**Task objective:** Pick up the account of the late-night ER visit after the pump malfunction and continue it from its last sentence.

The ER staff, the paramedics had never seen a blood sugar that low before.  They said they've seen teens, but never 7. 

But by now, he was stable.  And I had the fortune to have an ER doc that worked at CHOP with very complex kids before and he listened to me.  He asked, "If the pump had not malfunctioned, are you 100% confident that he would not have had this issue?"  YES I told him.  So he said, then we just need to get you a pump. 

They worked on it.  I worked on it.  Eventually, I got hold of the Denver branch of our home health agency and they were able to get a pump (and a back up.)  It all took a long time but it all worked out.  Then it took a while to figure out the new pump, but I did. 

Meanwhile, Dan was in the waiting room with the kids and his sister.  We were discharged about 2:30am Mountain time (4:30am our normal time zone).

**Entries supplied:**
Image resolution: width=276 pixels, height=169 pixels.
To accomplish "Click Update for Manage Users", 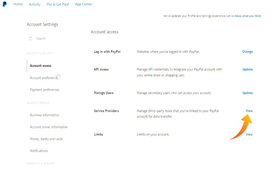I will pyautogui.click(x=247, y=93).
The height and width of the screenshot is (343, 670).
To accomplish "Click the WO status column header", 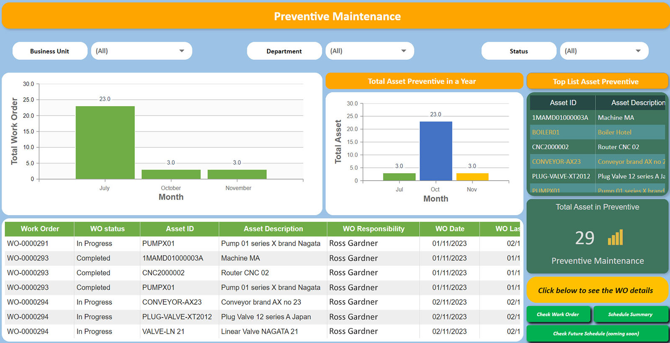I will click(x=107, y=229).
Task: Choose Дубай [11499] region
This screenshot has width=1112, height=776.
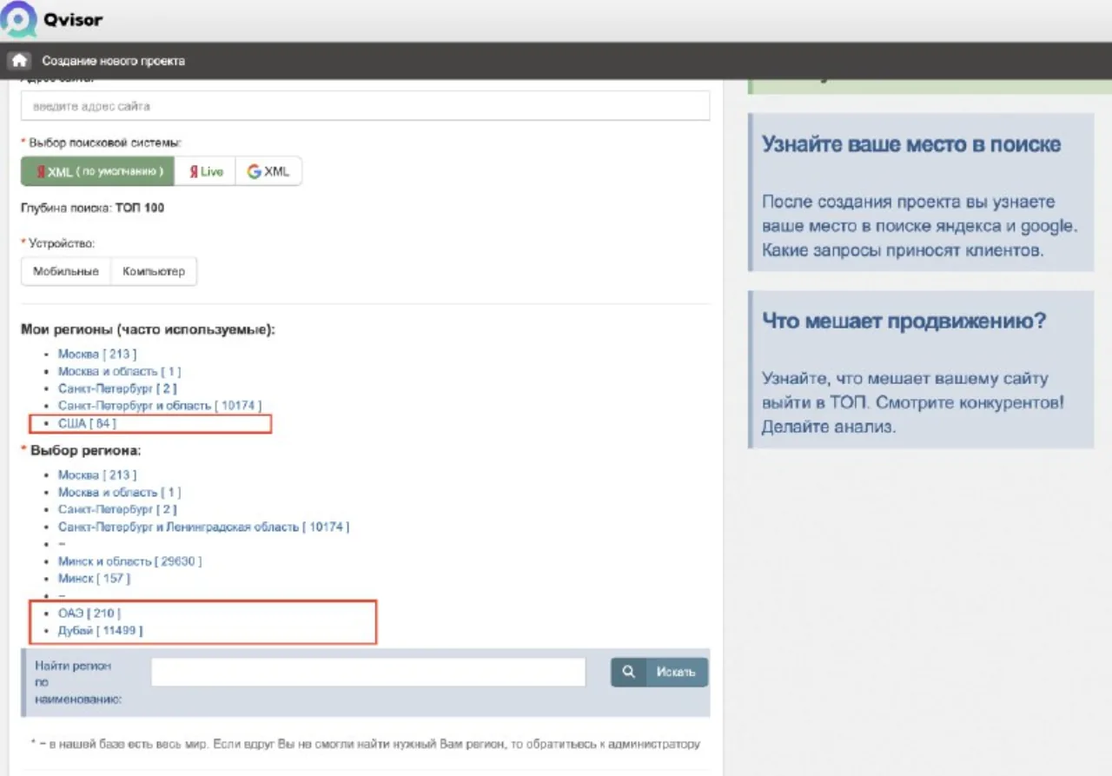Action: [101, 631]
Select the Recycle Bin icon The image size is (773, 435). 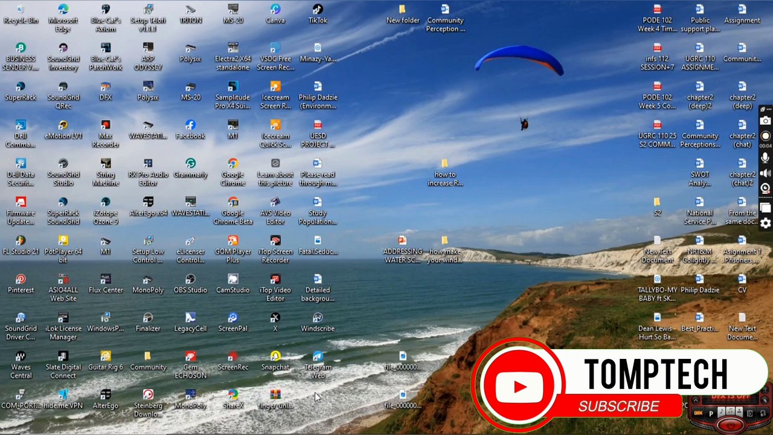pyautogui.click(x=21, y=15)
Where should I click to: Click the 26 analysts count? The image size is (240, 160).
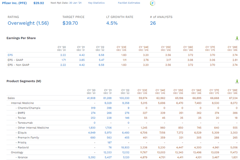[153, 23]
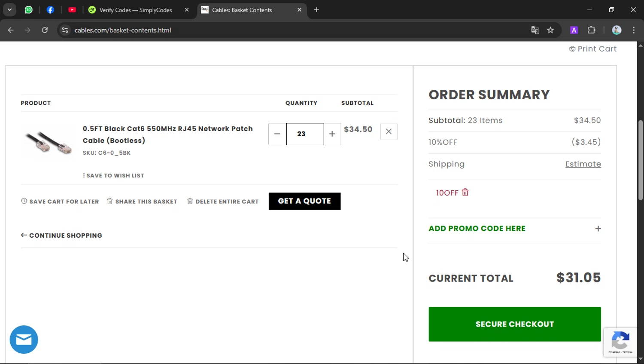Remove the 10OFF promo code with trash icon
644x364 pixels.
click(x=465, y=193)
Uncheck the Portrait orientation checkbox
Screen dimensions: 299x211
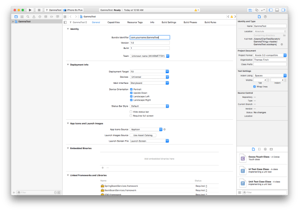pos(131,89)
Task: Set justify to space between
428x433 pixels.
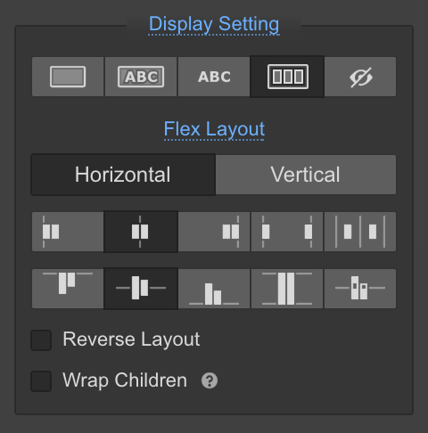Action: pos(287,232)
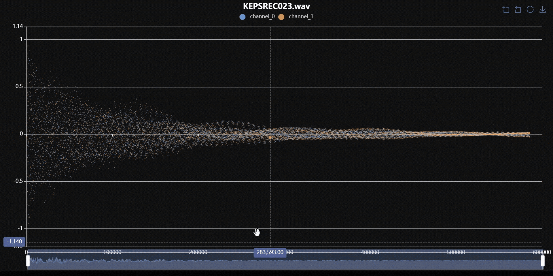Toggle channel_0 series via its legend label
The height and width of the screenshot is (276, 553).
pos(262,16)
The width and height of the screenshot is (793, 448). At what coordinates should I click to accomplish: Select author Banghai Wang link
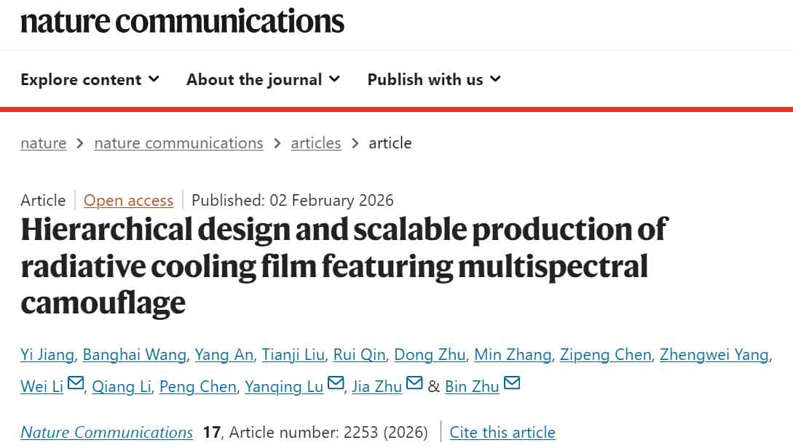point(135,355)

**Answer section:**
Then the 45 minute drive to sister's house.  The baby SCREAMED the entire way.  He was freaking out about something and we never figured out what.  So I crawled in the backseat with him and
held his ears tightly as Sam covered his eyes.  Eventually he calmed down some.  He kept saying something about his eyes and we had no clue what he meant. 

Arrived at the house and we hurried in, tried to get everyone settled and in bed.  By then it was 3:30am local time and we'd been up for 24 hours ... all of us.  (Well, except Manny who caught a few winks at the ER.) 

I laid Manny in the bed and he FREAKED.  He kept screaming about bugs.  Now sometimes he says there are bugs on him, but that's his way of saying he is itchy.  He was saying he was SEEING bugs.  There were no bugs.  I don't know if they were on his eyes or a hallucination.  Either way, it was very freaky.  He kept pointing, "RIGHT THERE!"  and was quite upset that I didn't see it. 

We slept for only 3 hours before Manny woke up and having a few problems.  We got out and hung out.  His blood sugar was stable.  He was acting pretty much himself.  The rest of us were dead tired.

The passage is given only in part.